Antes de hacerlo, hay que abordar la ciencia social en el mundo desde 1989. Ha sido lamentable. De lo que todos hablan ­ casi sin importar su tendencia política ­ es de la globalización, como si fuera algo más que un dispositivo retórico, de pasada, en la lucha continua al interior de la economía-mundo capitalista por el grado en que los flujos transfronterizos deben o no impedirse. Es polvo en los ojos. También lo es la interminable letanía en torno a la violencia étnica, y en esto son tan responsables los activistas de derechos humanos como los científicos sociales. No es que la violencia étnica no sea una terrible y aterradora realidad, pero no es rasgo distintivo de unos otros menos afortunados, menos sabios, menos civilizados. Es el resultado de las crecientes y profundas inequidades al interior del sistema-mundo y no puede conjurarse mediante exhortaciones morales, o mediante la ingérence de los puros y avanzados en las zonas controladas por los impuros y atrasados.
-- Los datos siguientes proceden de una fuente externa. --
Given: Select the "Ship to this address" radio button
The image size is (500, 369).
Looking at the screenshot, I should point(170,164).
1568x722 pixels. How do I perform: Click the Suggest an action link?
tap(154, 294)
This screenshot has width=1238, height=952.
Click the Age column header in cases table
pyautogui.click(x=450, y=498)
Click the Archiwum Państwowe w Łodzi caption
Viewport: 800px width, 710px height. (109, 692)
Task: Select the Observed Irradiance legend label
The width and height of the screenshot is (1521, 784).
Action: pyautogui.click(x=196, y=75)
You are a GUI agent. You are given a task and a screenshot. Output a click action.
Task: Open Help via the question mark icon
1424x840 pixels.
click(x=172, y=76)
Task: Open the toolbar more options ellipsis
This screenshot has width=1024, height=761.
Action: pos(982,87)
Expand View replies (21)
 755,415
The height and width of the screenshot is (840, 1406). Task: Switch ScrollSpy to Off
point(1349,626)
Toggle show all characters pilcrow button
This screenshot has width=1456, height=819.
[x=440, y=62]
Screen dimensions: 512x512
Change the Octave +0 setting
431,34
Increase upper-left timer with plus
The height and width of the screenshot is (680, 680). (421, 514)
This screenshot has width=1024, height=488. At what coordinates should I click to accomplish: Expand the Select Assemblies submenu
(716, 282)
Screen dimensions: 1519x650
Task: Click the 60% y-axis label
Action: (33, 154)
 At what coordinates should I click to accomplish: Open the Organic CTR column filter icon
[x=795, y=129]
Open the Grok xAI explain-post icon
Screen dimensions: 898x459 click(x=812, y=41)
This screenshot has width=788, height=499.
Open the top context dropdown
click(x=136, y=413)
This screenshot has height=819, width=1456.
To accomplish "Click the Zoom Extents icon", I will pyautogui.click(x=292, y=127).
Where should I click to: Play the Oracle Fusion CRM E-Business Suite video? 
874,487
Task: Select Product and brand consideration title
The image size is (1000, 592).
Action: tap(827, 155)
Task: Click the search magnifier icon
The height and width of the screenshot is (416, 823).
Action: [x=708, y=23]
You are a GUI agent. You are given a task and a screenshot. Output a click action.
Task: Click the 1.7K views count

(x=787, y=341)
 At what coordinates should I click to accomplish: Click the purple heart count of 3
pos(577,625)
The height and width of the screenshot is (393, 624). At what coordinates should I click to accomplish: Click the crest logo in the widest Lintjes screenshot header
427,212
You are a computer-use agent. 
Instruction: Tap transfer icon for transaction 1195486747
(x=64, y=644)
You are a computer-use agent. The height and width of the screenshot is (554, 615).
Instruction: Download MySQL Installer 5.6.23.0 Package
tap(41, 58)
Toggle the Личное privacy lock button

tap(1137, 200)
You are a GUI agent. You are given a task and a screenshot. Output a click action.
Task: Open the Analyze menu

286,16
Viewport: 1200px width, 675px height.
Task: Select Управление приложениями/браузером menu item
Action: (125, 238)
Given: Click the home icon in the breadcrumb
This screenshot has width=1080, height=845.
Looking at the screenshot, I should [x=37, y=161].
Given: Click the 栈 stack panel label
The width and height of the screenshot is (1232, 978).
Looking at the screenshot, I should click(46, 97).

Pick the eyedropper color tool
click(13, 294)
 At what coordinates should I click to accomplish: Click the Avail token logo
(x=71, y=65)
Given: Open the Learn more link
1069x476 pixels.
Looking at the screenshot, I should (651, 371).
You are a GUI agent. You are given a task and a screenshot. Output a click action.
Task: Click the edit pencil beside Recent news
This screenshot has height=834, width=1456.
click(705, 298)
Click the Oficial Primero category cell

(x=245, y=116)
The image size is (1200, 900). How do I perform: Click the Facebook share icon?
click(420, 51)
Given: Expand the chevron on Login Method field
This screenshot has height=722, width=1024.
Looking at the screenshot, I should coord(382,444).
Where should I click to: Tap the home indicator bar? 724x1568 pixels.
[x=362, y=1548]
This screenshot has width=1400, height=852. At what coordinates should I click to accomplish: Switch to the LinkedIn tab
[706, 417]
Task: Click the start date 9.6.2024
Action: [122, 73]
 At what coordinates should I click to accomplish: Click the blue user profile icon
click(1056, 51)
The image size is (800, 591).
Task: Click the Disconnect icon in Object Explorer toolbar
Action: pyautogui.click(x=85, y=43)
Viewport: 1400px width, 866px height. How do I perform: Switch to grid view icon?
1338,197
La ciencia social mundial no ha ofrecido herramientas útiles para analizar lo que ha venido ocurriendo en el sistema-mundo desde 1989, y como tal, no existen herramientas útiles para entender la realidad contemporánea de Austria.

2. El sistema-mundo desde 1945

En 1945, la experiencia y el horror nazis llegaron a su fin. Hitler no había inventado el antisemitismo, tampoco los alemanes lo inventaron. Por mucho tiempo el antisemitismo fue la expresión interna más importante del racismo profundo del mundo europeo, y su versión moderna ha sido endémica en el escenario de Europa por lo menos el último siglo. Cualquiera que compare París con Berlín en este aspecto tomando como parámetro 1900 no pensaría que la peor parte le corresponde a Berlín. No había lugar alguno en donde el antisemitismo estuviera ausente, incluso durante la segunda guerra mundial, aun en Estados Unidos.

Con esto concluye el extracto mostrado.